**Objetivo**.
Mete en una lista JSON de cadenas las filas que van desde la que contiene "Task: Close the Add-ons Manager tab" hasta la última, una cadena por línea y sin incluir las líneas en blanco.

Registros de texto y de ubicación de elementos

##########

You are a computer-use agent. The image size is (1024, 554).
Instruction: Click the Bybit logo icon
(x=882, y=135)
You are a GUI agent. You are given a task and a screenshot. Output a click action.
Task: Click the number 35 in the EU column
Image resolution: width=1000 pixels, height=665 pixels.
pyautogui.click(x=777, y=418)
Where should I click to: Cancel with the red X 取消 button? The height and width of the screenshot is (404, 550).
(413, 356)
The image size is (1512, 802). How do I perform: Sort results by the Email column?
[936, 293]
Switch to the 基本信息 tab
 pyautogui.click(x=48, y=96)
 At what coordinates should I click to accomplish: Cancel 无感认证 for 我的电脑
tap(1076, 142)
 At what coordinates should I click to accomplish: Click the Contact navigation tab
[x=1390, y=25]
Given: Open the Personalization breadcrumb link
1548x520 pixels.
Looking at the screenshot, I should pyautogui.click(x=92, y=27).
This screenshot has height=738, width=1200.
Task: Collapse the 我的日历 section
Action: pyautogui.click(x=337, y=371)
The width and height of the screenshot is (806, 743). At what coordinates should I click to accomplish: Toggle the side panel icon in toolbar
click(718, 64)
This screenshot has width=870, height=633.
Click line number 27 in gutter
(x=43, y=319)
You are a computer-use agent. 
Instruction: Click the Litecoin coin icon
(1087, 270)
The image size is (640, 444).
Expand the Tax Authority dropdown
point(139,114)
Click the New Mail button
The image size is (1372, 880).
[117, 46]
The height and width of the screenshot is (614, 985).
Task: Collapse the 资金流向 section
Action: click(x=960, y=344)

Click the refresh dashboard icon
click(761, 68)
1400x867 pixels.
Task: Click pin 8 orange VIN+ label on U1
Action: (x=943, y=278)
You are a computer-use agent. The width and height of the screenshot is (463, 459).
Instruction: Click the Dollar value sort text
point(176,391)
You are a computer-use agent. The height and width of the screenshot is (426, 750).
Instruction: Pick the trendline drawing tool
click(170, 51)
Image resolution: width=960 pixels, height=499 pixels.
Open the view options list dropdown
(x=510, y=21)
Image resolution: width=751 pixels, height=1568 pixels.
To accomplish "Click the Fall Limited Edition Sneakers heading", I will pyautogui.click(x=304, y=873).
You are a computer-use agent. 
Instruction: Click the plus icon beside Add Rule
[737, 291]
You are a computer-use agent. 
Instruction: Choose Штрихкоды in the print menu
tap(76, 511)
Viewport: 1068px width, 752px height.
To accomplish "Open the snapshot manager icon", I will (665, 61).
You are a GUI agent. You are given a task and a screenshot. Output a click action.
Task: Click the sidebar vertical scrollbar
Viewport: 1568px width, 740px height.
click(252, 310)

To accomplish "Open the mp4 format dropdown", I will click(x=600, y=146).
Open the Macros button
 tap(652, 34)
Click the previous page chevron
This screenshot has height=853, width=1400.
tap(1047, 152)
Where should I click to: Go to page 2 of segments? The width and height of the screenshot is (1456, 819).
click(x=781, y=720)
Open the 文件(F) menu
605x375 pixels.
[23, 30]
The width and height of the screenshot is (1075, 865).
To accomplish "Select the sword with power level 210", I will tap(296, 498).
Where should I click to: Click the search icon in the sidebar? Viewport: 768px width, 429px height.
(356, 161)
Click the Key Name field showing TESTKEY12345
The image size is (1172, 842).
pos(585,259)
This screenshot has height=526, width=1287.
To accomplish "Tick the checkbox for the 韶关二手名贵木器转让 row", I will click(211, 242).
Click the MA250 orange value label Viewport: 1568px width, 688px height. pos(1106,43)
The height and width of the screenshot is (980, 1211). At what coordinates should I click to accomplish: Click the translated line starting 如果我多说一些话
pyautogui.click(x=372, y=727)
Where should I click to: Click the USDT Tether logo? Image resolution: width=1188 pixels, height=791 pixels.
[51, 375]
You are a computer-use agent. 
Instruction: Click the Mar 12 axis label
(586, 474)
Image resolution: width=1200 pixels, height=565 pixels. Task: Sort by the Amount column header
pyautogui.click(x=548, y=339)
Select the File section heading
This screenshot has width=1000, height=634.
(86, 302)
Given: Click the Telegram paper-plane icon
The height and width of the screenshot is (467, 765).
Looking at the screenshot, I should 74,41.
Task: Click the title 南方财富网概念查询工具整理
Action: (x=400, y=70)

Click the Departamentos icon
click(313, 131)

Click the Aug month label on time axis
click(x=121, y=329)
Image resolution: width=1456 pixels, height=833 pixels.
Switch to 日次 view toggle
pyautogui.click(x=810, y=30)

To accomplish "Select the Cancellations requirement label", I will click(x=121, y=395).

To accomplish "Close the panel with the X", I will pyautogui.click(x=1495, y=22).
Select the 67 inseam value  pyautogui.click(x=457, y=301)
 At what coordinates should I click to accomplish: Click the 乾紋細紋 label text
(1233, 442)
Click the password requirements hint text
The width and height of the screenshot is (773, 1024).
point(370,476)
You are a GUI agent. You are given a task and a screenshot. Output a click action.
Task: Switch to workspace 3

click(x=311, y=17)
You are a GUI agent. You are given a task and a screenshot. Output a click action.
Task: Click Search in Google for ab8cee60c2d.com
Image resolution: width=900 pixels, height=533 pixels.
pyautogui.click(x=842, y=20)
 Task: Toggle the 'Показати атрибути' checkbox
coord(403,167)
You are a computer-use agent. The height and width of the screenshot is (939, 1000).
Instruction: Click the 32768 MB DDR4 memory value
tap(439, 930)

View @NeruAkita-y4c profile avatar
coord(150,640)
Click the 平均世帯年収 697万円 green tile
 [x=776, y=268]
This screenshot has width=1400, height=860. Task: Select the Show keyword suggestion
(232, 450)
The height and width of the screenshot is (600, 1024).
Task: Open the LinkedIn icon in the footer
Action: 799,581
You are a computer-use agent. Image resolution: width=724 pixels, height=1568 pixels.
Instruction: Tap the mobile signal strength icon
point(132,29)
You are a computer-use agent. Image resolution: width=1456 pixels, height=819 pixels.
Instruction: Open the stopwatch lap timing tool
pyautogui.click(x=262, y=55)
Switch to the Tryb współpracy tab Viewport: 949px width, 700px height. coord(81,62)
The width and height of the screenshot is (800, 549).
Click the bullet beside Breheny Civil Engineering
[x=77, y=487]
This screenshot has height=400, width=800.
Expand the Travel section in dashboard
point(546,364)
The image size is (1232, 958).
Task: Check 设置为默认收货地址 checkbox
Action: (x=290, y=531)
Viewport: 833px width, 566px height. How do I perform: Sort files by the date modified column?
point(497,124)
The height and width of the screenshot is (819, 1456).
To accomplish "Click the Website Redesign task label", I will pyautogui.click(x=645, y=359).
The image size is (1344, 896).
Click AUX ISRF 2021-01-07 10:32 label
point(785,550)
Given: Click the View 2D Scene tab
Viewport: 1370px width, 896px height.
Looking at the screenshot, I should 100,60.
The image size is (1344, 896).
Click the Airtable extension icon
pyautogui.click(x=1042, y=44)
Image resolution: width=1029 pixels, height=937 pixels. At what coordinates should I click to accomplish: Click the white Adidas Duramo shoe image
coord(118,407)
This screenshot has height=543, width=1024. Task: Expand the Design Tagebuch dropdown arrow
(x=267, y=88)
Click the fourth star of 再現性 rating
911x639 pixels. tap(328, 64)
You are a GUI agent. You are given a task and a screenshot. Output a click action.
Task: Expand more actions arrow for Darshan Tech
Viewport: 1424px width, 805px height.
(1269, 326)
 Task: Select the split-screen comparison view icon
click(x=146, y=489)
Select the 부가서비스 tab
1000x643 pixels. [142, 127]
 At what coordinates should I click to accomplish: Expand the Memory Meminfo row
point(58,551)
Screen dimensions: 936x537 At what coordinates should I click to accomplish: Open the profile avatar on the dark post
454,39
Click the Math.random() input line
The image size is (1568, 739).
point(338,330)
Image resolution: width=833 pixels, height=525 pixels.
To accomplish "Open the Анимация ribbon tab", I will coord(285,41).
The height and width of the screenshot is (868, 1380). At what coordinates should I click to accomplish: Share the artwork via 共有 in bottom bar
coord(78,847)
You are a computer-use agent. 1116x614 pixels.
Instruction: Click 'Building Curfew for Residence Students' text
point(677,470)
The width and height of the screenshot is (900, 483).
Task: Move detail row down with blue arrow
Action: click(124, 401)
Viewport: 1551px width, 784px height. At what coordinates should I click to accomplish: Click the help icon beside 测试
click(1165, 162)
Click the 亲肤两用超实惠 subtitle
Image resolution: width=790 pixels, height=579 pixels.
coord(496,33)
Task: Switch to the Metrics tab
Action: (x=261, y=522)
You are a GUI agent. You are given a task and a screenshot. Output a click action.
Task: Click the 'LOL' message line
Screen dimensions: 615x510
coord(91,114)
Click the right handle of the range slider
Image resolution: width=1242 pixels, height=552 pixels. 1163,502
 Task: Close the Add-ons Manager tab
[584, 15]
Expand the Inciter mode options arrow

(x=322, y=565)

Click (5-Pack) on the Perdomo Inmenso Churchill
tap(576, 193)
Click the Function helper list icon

##########

**Resultado obtenido**.
[
  " Task: Close the Add-ons Manager tab",
  "[584, 15]",
  "Expand the Inciter mode options arrow",
  "(x=322, y=565)",
  "Click (5-Pack) on the Perdomo Inmenso Churchill",
  "tap(576, 193)",
  "Click the Function helper list icon"
]